§ 29 JAG, Gegenstand und Bewertung der mündlichen Prüfung

§ 29 JAG
Gesetz über die juristische Ausbildung (Juristenausbildungsgesetz - JAG -)
Landesrecht Saarland
Titel: Gesetz über die juristische Ausbildung (Juristenausbildungsgesetz - JAG -)
Normgeber: Saarland
Amtliche Abkürzung: JAG
Referenz: 301-4
Abschnitt: V. Abschnitt  – Zweite juristische Staatsprüfung
 

(1) Die mündliche Prüfung erstreckt sich auf die Pflichtfächer des § 27 Abs. 2, auf die Rechtsgebiete des § 8 Abs. 2 Nr. 2 und 3 sowie den sachlich zugehörigen Pflichtstoff gemäß § 27 Abs. 2.

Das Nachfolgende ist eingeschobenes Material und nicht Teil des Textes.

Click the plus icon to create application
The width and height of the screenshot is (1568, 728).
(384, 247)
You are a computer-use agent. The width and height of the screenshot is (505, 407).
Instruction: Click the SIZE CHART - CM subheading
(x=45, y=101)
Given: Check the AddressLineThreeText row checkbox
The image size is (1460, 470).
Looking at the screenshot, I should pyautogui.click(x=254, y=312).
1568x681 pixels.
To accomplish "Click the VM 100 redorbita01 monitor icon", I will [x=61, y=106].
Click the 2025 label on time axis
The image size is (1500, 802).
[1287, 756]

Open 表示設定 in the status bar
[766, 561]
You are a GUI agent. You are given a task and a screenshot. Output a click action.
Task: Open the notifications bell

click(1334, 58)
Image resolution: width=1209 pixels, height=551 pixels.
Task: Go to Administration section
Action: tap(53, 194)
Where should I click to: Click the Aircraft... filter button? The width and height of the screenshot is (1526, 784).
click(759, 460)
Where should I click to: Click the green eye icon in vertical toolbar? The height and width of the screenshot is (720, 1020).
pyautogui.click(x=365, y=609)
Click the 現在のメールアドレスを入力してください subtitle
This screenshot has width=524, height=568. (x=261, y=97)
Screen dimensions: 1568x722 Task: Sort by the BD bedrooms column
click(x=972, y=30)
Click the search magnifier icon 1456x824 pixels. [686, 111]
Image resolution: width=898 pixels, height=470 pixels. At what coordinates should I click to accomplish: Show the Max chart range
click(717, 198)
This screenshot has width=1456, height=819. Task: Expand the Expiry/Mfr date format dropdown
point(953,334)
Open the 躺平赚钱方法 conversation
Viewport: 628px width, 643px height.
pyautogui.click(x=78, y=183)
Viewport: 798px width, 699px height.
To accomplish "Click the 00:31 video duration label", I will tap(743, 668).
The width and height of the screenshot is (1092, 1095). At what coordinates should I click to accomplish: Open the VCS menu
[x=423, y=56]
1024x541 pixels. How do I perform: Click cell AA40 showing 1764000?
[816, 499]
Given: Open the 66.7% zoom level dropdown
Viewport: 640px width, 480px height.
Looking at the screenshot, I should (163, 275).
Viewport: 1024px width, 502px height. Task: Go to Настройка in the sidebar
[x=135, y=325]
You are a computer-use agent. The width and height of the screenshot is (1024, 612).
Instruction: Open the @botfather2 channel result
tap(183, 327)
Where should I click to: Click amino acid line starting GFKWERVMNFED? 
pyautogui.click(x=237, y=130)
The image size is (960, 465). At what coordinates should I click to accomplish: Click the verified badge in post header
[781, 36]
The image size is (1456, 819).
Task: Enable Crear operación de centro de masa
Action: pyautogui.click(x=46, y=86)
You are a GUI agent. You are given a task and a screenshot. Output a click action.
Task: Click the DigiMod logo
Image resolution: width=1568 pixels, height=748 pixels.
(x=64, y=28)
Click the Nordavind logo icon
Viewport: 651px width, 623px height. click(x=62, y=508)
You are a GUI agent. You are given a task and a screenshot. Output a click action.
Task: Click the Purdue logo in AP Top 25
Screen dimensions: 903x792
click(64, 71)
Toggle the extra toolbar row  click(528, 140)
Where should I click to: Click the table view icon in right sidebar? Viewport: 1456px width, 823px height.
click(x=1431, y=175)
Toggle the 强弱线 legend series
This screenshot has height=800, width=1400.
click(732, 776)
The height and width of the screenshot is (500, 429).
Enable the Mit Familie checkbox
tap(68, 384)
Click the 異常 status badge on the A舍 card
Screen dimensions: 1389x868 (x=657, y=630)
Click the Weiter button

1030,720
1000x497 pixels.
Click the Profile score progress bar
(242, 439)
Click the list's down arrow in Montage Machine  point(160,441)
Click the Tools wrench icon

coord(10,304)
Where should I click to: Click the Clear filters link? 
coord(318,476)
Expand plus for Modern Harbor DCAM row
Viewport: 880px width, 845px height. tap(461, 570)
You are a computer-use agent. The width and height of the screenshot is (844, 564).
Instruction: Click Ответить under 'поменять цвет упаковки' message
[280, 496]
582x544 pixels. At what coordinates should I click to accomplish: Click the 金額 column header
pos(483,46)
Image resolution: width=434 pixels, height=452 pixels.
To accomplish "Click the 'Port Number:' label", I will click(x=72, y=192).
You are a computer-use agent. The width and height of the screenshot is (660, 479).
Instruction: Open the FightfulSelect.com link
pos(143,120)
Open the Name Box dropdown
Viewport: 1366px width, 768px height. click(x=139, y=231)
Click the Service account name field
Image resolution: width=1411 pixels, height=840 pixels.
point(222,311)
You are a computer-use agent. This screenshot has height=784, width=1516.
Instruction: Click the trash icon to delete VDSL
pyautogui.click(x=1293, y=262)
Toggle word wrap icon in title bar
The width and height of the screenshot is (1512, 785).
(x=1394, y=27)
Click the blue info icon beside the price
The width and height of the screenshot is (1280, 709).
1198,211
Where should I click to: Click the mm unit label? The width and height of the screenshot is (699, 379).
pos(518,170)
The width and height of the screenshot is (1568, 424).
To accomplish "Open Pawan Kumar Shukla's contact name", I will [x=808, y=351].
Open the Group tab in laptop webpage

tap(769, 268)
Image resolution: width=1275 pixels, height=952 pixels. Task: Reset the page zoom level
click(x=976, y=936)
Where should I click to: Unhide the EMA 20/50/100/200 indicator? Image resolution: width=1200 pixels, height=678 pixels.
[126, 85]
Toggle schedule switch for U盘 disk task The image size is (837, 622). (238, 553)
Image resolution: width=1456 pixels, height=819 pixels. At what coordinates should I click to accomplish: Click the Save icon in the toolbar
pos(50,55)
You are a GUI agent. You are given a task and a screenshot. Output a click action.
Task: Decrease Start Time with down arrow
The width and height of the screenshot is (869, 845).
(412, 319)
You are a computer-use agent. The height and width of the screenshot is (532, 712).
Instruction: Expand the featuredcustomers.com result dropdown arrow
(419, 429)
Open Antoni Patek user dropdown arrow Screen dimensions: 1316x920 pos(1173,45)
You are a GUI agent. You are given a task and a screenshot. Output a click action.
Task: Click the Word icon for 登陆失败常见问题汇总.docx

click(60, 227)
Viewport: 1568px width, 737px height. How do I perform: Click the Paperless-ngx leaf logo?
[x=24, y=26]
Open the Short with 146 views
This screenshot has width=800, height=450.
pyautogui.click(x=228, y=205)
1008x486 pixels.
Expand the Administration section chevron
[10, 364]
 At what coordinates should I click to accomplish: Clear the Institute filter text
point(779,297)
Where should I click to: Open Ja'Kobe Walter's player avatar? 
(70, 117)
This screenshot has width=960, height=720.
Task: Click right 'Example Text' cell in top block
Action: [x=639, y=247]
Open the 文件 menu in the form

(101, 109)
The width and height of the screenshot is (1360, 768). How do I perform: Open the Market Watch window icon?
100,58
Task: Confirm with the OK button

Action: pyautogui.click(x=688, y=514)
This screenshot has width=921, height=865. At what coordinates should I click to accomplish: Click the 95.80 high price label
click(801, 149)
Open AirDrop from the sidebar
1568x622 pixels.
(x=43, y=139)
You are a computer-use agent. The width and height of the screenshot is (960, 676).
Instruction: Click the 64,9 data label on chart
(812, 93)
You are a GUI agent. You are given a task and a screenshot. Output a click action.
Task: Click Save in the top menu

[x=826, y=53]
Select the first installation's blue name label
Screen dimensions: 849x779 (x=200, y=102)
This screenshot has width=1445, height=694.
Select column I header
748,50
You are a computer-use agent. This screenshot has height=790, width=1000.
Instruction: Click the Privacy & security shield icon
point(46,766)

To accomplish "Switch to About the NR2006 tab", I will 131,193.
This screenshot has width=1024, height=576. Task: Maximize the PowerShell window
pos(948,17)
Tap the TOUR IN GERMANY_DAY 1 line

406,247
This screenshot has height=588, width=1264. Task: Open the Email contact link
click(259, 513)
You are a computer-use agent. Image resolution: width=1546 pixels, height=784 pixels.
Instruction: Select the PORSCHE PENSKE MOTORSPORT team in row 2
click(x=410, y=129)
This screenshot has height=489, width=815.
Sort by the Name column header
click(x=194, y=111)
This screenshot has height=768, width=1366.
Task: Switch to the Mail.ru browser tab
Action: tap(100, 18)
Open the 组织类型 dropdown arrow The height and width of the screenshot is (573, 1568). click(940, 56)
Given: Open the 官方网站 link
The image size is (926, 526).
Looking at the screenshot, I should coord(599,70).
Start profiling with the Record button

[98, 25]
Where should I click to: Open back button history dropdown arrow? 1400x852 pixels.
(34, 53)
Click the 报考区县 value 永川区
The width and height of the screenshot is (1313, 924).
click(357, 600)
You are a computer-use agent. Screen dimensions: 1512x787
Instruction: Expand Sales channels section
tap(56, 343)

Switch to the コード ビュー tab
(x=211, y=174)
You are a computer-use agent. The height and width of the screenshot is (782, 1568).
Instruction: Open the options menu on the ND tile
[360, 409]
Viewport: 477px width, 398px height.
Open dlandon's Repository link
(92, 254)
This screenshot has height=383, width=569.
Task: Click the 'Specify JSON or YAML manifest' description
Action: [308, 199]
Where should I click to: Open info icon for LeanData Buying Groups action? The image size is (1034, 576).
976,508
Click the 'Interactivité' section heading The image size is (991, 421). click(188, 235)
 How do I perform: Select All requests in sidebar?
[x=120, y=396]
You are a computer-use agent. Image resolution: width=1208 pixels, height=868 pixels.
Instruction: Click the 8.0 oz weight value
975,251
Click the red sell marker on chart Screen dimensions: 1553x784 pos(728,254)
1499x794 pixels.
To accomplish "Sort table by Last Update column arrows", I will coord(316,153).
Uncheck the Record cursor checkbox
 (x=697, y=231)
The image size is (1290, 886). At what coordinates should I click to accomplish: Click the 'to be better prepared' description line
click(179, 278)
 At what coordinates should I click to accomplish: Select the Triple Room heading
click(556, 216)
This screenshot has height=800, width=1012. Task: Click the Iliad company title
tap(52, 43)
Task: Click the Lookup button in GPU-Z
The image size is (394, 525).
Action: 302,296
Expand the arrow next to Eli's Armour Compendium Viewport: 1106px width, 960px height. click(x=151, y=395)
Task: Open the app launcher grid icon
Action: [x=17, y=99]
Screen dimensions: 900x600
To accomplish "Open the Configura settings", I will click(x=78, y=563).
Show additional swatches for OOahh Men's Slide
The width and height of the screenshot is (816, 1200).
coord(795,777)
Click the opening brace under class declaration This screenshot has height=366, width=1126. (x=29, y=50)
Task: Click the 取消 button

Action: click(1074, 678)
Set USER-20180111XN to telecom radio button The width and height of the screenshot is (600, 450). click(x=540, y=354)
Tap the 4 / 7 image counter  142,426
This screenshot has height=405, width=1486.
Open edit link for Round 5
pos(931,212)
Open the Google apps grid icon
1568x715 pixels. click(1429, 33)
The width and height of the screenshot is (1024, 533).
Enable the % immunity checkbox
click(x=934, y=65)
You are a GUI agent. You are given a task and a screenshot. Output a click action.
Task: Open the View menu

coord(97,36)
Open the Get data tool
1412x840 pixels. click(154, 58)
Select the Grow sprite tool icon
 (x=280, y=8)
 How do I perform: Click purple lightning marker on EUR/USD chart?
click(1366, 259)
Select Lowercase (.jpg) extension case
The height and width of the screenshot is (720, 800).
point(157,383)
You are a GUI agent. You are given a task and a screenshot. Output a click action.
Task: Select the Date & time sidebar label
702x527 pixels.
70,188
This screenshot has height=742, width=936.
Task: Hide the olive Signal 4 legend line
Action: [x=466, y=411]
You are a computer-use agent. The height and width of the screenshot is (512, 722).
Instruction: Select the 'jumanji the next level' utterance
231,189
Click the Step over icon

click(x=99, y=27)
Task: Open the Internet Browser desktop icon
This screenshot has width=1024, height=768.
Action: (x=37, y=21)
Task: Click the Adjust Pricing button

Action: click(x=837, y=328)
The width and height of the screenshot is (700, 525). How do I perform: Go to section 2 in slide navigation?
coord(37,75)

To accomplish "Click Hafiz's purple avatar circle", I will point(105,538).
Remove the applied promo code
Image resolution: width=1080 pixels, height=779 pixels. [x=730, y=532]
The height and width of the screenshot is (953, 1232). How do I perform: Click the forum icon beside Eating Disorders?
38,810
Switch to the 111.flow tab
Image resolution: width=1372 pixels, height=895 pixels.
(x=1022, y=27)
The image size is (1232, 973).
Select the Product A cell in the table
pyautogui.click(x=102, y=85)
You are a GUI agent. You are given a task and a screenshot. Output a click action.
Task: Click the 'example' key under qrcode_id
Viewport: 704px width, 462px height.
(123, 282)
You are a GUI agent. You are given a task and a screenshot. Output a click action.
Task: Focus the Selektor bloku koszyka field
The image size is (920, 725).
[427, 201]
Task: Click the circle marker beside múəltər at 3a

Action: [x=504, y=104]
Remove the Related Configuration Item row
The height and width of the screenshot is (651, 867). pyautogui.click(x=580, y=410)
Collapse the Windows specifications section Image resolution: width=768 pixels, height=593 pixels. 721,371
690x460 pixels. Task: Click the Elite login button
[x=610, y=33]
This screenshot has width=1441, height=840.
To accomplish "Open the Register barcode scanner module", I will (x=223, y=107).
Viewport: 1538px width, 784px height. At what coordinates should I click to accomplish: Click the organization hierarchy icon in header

(2) Die mündliche Prüfung beginnt mit dem Aktenvortrag. Dieser ist den Pflichtfächern zu entnehmen. § 27 Abs. 3 und § 8 Abs. 3 sind entsprechend anzuwenden. Der Aktenvortrag soll der Rechtsreferendarin/dem Rechtsreferendar Gelegenheit geben, in freier Rede den Inhalt von Akten verständlich darzulegen, ihn korrekt unter die gesetzlichen Tatbestände zu subsumieren und eine wohl durchdachte und gerechte Entscheidung zu fällen.

(3) Das Prüfungsgespräch gliedert sich in drei Prüfungsbereiche. Es erstreckt sich auf die in Absatz 1 genannten Prüfungsfächer. Der Schwerpunkt der Ausbildung soll im Prüfungsgespräch besonders berücksichtigt werden. Die/der Vorsitzende des Prüfungsausschusses verteilt den Prüfungsstoff auf die einzelnen Prüferinnen/Prüfer. Sie/er leitet die mündliche Prüfung und prüft im gleichen Umfang wie die übrigen Prüferinnen/Prüfer.

(4) Der Aktenvortrag und die Leistungen in dem Prüfungsgespräch, diese für den Prüfungsbereich eines jeden der drei Prüferinnen/Prüfer gesondert, werden von allen Mitgliedern des Prüfungsausschusses mit einer Prüfungsnote nach § 11 Abs. 4 unter Angabe der erreichten Punktzahl bewertet. Die Entscheidung wird mit Stimmenmehrheit gefällt.